U.S. Federal Communications Commission Chairman Tom Wheeler issued a
fact sheet today summarizing a draft rulemaking the FCC will vote on this month to classify Internet service as a common carrier telecommunications utility under Title II of the Communications Act. It should be borne in mind this document represents a starting point in the FCC's deliberations preceding formal promulgation of proposed regulations and the public comment period before their final adoption.
Here are some quick takes on some of the provisions mentioned in the FCC fact sheet:
Reasonable Network Management: For the
purposes of the rules, other than paid prioritization, an ISP may engage in reasonable network management. This recognizes the
need of broadband providers to manage the technical and engineering aspects of their networks.
This is a big loophole that will likely send net neutrality proponents up the
wall. A major friction point between core content providers and ISPs is the edge ISPs won't upgrade their last mile networks to fiber to support higher throughput. "Reasonable network management" could thus mean core content will have to be throttled so as to not overwhelm their networks.
Some data services do not go over the public
Internet, and therefore are not “broadband Internet access”
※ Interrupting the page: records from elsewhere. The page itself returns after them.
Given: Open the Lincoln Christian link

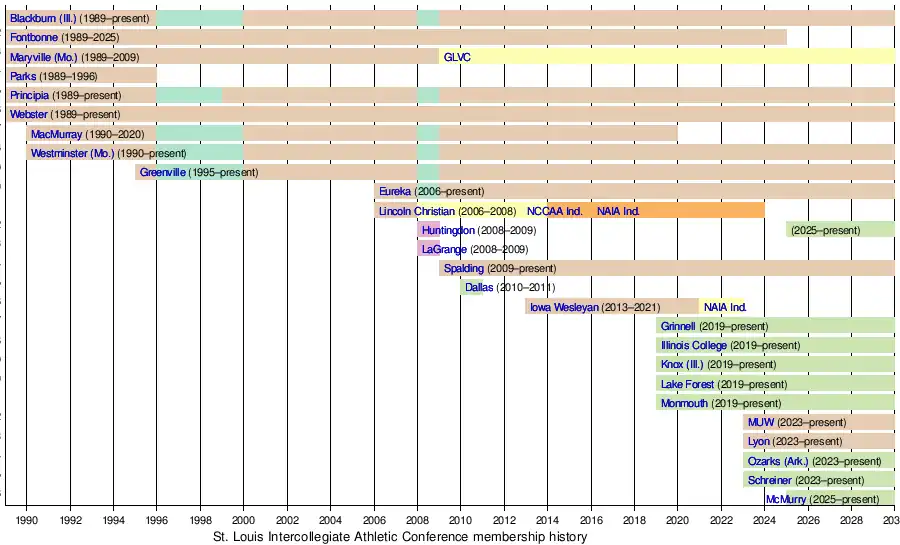Looking at the screenshot, I should [x=416, y=211].
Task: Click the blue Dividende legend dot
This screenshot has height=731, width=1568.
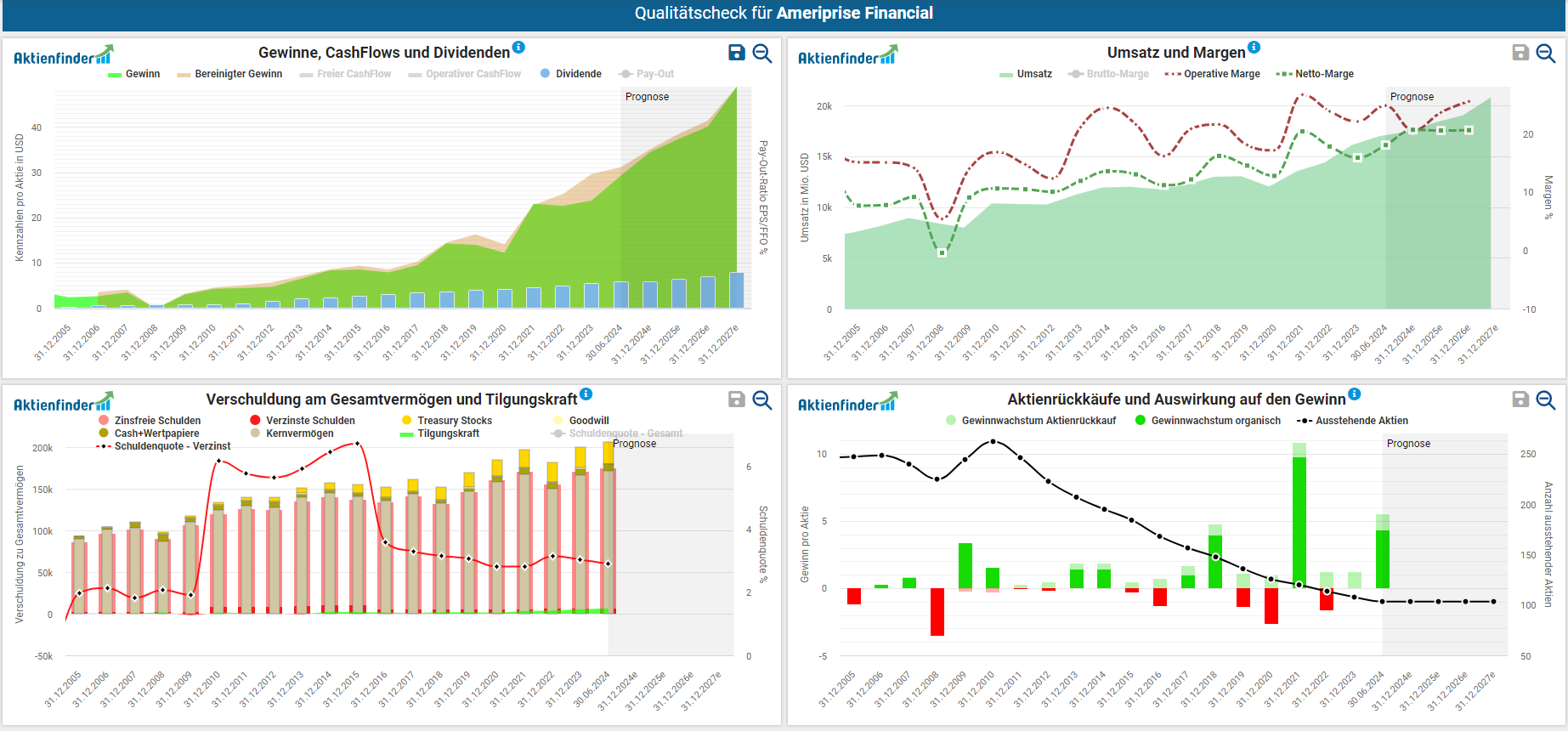Action: click(545, 74)
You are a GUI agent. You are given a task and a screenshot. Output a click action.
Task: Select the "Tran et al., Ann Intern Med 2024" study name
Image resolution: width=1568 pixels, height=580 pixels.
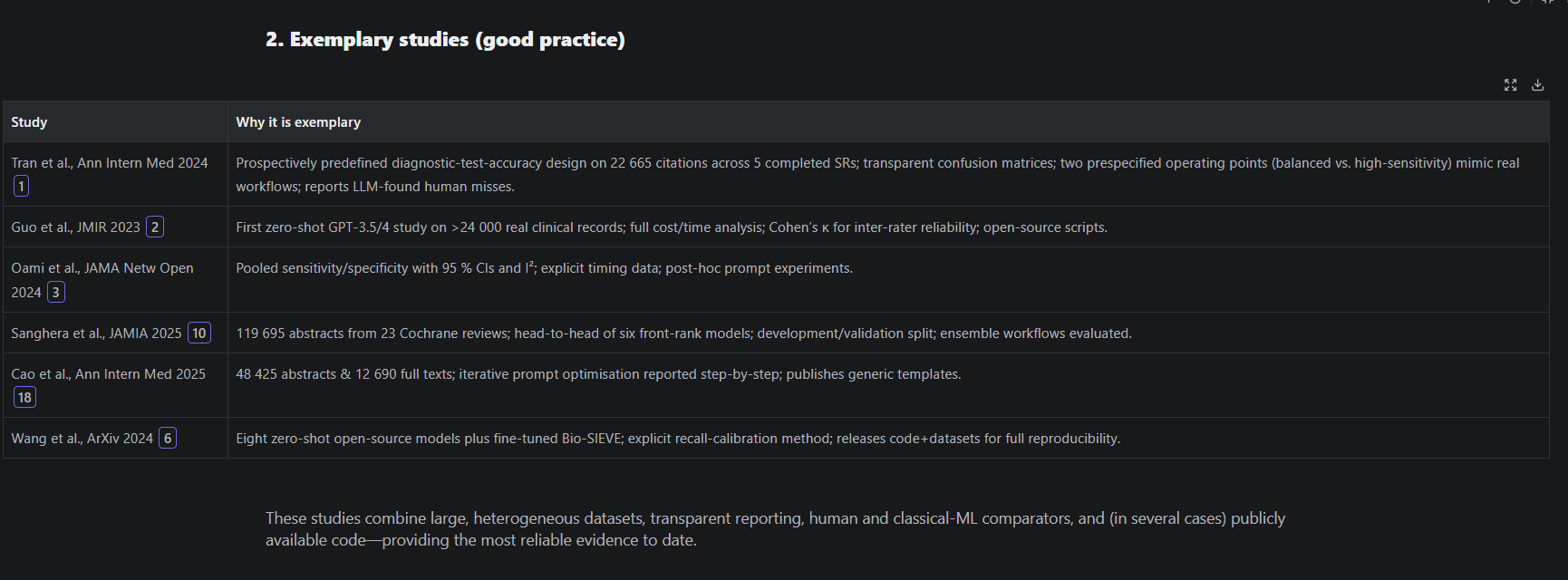point(110,163)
services subject to Title II oversight (VoIP from a cable system is an
example,
This carves out Internet voice service from Title II -- a major telecommunications service.
Bolsters universal service
fund support for broadband service in the future through partial application of Section 254.
It will be interesting to see what exactly "partial" means. Section 254(b) of
the Communications Act requires common carriers to provide access to
advanced telecommunications and information services (i.e.
Internet service) in all regions of the nation. Will the FCC provide waivers for some areas of the country
even as it finds Internet infrastructure is not being timely deployed to all parts of the nation?
The proposed Order applies “core” provisions
of Title II: Sections 201 and 202 (e.g., no
“unjust and unreasonable practices.”
Section 202 bars “discrimination in charges, practices,
classifications, regulations, facilities, or services...” It also
contains an anti-redlining provision barring providers from
discriminating
against localities in providing service. That means dominant providers would have to serve all
premises in their service territories and not just selected
neighborhoods,
roads and streets as is current practice.
No last-mile unbundling.
This effectively neuters common carrier under Title II and protects the closed access monopoly incumbent providers enjoy over what services are sold to customers since they would continue to be able to bar access to ISPs offering competing content and services.